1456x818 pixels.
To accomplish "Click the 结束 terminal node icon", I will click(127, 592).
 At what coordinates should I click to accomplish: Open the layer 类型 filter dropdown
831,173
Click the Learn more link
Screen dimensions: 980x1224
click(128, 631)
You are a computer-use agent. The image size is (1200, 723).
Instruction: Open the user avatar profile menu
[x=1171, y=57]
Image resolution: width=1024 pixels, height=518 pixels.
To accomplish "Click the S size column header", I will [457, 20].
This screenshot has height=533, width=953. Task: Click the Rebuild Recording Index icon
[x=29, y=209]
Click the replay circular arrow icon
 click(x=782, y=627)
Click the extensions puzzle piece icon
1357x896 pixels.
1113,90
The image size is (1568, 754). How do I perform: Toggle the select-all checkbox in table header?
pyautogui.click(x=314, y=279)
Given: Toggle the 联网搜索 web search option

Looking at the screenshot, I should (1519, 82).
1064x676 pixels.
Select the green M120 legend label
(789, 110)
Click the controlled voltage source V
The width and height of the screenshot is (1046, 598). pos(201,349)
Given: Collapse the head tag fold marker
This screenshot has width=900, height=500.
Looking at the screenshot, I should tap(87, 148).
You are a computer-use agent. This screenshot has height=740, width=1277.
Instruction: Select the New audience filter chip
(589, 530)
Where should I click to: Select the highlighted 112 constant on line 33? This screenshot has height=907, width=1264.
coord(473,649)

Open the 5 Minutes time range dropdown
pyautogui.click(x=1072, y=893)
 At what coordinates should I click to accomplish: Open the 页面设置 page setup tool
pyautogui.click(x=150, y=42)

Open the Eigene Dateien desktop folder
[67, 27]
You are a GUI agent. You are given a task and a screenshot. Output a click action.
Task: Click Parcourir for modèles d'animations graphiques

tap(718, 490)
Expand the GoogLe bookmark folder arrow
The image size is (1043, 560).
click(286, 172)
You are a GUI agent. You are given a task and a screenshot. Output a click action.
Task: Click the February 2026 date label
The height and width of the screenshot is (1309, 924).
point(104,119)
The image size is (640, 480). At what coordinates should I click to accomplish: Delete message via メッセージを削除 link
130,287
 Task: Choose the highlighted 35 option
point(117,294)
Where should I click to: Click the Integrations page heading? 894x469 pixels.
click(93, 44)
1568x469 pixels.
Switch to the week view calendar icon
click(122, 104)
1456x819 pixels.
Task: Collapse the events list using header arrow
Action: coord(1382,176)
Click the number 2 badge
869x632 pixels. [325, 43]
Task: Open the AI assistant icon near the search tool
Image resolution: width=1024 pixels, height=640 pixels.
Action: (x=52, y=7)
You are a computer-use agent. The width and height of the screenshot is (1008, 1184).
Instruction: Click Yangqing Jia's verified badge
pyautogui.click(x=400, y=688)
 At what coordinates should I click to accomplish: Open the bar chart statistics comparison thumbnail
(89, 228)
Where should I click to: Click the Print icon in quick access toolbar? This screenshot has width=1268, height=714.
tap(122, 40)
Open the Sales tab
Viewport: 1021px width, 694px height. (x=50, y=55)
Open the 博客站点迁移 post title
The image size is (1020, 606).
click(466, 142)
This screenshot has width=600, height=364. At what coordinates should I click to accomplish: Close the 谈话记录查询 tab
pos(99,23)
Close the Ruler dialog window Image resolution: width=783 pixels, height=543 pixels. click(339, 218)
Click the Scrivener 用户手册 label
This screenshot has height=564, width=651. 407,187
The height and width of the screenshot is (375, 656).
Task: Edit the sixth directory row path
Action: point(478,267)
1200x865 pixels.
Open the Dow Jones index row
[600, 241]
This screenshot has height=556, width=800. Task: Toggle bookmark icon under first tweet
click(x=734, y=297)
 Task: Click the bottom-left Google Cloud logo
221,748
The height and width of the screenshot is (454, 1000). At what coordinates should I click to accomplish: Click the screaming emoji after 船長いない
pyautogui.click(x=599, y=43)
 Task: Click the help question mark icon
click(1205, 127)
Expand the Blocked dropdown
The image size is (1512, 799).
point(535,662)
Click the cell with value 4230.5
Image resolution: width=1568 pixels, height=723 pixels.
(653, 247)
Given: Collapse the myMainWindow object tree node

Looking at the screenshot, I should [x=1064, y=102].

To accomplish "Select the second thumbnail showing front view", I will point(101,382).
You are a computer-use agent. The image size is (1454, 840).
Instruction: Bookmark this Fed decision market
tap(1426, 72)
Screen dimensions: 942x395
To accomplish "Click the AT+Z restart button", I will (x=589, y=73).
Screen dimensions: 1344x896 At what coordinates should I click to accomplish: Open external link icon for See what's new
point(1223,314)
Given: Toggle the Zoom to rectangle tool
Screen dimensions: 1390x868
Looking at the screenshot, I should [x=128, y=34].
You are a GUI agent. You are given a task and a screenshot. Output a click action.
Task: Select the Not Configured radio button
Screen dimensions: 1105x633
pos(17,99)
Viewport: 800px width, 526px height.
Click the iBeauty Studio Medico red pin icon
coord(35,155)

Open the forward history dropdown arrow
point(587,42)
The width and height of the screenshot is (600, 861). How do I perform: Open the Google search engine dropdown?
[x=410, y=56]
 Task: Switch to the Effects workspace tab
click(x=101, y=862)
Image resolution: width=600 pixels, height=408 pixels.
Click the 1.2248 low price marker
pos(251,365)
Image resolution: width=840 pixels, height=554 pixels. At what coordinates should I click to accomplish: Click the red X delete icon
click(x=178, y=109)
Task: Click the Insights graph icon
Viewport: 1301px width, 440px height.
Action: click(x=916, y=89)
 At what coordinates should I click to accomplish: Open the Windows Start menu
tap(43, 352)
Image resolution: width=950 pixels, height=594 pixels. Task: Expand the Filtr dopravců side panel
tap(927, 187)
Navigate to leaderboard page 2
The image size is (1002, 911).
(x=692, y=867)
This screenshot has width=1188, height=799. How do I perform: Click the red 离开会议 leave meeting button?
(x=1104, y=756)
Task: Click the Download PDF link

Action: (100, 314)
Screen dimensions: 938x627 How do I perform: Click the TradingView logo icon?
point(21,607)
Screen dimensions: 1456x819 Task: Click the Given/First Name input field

● Your instructions: The required output is the stretch of entries above from the line containing "Open the Sales tab" through the line containing "Close the Ruler", reproduced exactly.

● Task response:
Open the Sales tab
Viewport: 1021px width, 694px height. (x=50, y=55)
Open the 博客站点迁移 post title
The image size is (1020, 606).
click(466, 142)
This screenshot has width=600, height=364. At what coordinates should I click to accomplish: Close the 谈话记录查询 tab
pos(99,23)
Close the Ruler dialog window Image resolution: width=783 pixels, height=543 pixels. click(339, 218)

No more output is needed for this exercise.